Mrs. Garringer’s Field
10 July 2024 | 7:02 pm

Mrs. Garringer’s Field

I woke from a nightmare at 3 a.m. recently, and to calm myself, I went to Mrs. Garringer’s field.

When I’m tired or depressed or anxious, I sometimes go to Mrs. Garringer‘s field and sit in the shade of tall sweet gum trees with five-pointed leaves that turn bright purple in the fall. 

I’ve played ball with my friends in Mrs. Garringer’s field, built forts, and scoured the tall grass with a butterfly net. The Plybons lived on one side of the field. Mr. Plybon gave me a quart of Texaco red enamel once to paint my race car. Mr. Wilson lived on the other side. He repaired lawnmowers and shared his arrowhead collection with me. 
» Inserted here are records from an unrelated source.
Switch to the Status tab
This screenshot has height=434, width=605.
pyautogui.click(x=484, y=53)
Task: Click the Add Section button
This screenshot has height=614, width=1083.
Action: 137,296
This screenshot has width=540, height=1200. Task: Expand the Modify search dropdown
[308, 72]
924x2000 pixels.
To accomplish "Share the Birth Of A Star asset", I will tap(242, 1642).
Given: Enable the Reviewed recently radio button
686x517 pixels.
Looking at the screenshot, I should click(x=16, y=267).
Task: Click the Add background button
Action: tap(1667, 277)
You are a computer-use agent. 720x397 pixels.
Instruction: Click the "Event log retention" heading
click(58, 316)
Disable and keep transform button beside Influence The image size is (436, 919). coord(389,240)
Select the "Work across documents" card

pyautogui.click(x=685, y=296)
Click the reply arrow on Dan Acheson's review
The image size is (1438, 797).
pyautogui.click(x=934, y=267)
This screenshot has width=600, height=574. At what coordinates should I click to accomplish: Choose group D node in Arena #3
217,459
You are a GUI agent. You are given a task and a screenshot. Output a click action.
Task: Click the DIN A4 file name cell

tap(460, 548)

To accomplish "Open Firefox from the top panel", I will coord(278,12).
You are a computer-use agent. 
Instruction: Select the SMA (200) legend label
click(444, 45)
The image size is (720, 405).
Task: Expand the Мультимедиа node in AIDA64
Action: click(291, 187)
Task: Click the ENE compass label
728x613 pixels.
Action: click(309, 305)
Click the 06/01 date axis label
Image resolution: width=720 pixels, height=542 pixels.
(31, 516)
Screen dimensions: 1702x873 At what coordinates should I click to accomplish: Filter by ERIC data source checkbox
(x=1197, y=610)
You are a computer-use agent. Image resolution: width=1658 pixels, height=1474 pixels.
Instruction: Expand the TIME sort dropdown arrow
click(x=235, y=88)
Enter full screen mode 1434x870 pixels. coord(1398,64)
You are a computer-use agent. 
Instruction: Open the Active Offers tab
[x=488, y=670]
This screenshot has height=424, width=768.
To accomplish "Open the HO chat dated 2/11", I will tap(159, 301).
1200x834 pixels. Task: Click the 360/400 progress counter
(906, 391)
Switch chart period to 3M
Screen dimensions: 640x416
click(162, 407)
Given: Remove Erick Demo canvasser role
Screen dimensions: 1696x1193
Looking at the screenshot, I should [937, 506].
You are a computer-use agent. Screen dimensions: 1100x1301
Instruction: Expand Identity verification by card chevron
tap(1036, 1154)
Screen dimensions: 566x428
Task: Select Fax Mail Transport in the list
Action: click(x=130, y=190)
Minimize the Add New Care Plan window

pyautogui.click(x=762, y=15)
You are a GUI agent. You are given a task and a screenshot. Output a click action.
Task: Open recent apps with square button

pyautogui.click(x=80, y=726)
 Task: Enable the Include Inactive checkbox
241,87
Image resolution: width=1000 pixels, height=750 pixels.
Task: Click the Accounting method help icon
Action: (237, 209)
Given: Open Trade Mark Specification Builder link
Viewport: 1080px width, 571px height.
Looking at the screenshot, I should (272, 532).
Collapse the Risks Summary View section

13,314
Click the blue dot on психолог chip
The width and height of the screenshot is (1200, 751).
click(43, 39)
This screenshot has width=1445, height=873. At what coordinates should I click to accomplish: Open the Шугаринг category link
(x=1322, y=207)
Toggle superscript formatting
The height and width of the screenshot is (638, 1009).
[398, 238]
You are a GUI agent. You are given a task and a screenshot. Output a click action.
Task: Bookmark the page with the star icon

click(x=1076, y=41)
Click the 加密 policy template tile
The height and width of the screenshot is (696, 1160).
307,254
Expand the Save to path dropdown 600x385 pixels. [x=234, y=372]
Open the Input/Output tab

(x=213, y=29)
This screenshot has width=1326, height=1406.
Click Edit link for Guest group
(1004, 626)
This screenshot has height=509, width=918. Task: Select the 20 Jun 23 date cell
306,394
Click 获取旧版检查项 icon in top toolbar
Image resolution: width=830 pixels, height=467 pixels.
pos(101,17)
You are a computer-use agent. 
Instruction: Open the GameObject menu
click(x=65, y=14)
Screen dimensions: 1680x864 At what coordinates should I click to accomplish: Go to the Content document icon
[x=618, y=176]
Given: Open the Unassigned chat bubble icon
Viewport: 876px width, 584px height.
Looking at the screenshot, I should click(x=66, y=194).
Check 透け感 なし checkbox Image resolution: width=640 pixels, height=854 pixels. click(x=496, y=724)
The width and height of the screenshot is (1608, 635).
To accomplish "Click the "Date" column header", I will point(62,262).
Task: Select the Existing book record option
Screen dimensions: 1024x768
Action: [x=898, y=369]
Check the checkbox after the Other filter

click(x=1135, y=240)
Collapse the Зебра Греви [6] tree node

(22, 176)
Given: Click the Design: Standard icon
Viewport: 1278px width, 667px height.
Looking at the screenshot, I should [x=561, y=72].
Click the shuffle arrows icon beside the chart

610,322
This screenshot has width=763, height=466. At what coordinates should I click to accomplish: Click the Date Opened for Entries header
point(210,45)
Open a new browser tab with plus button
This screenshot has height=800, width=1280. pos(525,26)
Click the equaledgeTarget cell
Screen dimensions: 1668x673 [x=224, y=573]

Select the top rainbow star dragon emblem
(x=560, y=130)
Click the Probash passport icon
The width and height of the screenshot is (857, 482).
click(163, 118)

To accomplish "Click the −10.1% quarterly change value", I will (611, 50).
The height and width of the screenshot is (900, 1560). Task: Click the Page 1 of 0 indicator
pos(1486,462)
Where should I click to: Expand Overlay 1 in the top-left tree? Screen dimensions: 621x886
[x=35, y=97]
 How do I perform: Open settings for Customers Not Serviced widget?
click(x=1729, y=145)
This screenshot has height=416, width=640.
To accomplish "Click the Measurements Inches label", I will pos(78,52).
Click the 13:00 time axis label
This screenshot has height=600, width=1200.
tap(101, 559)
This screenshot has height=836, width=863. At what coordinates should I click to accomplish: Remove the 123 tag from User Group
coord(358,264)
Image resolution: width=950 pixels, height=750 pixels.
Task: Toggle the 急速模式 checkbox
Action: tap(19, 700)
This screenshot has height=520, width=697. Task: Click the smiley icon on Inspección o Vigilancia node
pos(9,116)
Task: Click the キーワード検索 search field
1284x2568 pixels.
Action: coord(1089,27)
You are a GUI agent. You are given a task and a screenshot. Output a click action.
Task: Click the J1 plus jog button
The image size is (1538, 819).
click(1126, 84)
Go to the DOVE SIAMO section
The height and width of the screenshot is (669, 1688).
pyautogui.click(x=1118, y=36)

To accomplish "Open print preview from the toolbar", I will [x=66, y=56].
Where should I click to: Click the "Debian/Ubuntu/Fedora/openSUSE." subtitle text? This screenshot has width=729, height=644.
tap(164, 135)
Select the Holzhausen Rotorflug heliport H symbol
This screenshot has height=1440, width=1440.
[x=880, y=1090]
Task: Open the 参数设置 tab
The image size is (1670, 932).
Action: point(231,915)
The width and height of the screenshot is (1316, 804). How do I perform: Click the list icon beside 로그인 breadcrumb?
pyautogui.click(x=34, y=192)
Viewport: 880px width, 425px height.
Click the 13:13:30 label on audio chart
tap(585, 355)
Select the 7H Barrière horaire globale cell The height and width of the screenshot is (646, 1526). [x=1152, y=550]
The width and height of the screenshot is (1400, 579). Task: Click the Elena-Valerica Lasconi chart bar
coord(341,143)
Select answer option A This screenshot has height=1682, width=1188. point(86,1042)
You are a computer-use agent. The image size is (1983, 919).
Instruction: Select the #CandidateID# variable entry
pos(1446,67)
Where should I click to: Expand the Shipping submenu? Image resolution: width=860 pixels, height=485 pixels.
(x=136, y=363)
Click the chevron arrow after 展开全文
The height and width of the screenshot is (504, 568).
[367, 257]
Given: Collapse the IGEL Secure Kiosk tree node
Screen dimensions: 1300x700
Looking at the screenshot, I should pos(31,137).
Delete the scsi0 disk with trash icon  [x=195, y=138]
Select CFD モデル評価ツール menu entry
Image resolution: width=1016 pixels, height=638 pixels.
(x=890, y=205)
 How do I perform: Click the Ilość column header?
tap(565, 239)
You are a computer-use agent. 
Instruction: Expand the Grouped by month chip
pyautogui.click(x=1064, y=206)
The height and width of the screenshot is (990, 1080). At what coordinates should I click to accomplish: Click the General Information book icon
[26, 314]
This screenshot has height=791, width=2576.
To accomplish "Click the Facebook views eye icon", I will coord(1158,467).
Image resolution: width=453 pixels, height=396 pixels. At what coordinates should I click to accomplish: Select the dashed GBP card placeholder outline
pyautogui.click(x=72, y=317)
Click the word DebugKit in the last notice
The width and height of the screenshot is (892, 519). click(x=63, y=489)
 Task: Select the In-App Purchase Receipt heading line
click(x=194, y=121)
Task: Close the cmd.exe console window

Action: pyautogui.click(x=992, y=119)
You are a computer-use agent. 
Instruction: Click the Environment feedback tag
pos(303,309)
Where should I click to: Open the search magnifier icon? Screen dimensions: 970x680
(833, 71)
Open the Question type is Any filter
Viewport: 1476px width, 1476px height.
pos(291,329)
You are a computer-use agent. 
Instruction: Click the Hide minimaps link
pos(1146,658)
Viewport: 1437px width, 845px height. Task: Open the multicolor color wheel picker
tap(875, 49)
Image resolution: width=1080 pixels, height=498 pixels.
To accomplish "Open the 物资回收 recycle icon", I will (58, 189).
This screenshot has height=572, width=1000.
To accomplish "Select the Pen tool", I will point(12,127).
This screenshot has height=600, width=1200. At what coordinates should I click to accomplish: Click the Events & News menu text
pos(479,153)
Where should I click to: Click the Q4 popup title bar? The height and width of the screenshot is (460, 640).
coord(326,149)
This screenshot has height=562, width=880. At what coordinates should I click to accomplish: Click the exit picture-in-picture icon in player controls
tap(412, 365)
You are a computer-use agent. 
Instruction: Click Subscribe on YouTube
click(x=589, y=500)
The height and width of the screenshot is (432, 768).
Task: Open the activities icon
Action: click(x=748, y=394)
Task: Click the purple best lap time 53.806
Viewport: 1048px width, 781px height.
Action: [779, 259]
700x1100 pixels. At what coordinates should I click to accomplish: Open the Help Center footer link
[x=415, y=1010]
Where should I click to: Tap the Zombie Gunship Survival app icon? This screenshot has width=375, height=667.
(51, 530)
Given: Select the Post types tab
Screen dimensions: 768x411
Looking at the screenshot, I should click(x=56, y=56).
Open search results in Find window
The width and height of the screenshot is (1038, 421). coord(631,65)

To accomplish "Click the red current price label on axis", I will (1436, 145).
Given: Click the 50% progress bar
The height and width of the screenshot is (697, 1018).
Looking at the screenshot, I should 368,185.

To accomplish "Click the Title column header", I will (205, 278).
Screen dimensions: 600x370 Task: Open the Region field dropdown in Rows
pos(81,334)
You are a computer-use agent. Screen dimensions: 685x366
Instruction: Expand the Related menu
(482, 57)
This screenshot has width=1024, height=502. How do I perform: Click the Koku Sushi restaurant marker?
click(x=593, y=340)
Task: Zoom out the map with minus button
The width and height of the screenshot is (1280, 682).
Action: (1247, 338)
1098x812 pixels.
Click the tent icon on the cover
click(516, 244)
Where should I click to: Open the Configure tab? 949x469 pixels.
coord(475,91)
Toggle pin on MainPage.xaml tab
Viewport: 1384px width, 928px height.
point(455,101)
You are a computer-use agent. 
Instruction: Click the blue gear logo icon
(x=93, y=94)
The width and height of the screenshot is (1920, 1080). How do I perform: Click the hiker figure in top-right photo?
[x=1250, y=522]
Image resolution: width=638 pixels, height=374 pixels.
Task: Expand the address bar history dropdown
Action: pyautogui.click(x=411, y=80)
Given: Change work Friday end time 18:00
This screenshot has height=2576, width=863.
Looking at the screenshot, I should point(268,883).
Mrs. Garringer’s field was plowed under 50 years ago and replaced by a red brick house, so now I go there in my imagination. But as Elizabeth Barks Cox wrote in Reading Van Gogh, “The place where we grew up works on us even if we never see it again.” 

Eudora Welty called such a place “the heart’s field.” 


Leaving the Porch Light On
10 July 2024 | 11:42 am

Leaving the Porch Light On

A neighbor across the street sometimes leaves the light on in his second story window. I saw its glow one morning at 4 a.m. as I left for the airport. Why did I find a light in his window so moving? Am I as a moth who sees hope in the dark? 

Other people in my neighborhood leave their porch lights on at night. Each house is a different style and color, and no two families are the same. But almost everyone keeps a porch light glowing in the dark. At a time when the mosaic of the country may be shattering, is it possible to imagine that porch lights suggest E Pluribus Unum

No matter how grand a building is, a small light may be more memorable. At Chartres Cathedral, sunlight passes through stained glass windows and splashes color on bare stone walls. What I remember most vividly, though, are the votive candles flickering in the alcoves. 

Eudora Welty wrote, “The difficulty that accompanies you is less like the dark than a trusted lantern to see your way by.”

I’ll remember that tonight. 


Sailing Alone Around the World 
10 July 2024 | 11:42 am

Sailing Alone Around the World 

Captain Joshua Slocum (1844 - 1909) was the first person to sail single-handedly around the globe. In August 1895 he left Boston harbor in the gaff rigged wooden sailboat Spray and returned three years later. 

Slocum navigated without a chronometer and used dead reckoning – also known as guessing – to sail the high seas. Spray was 36 feet 9 inches long and carried him 46,000 miles. He devised a self-steering apparatus that allowed him to rest. He never learned to swim. 

In Sailing Alone Around the World, Slocum described his voyage:

“The sea was confused and treacherous. In such a time as this the old fisherman prayed, ‘Remember Lord, my ship is small and thy sea is so wide.’"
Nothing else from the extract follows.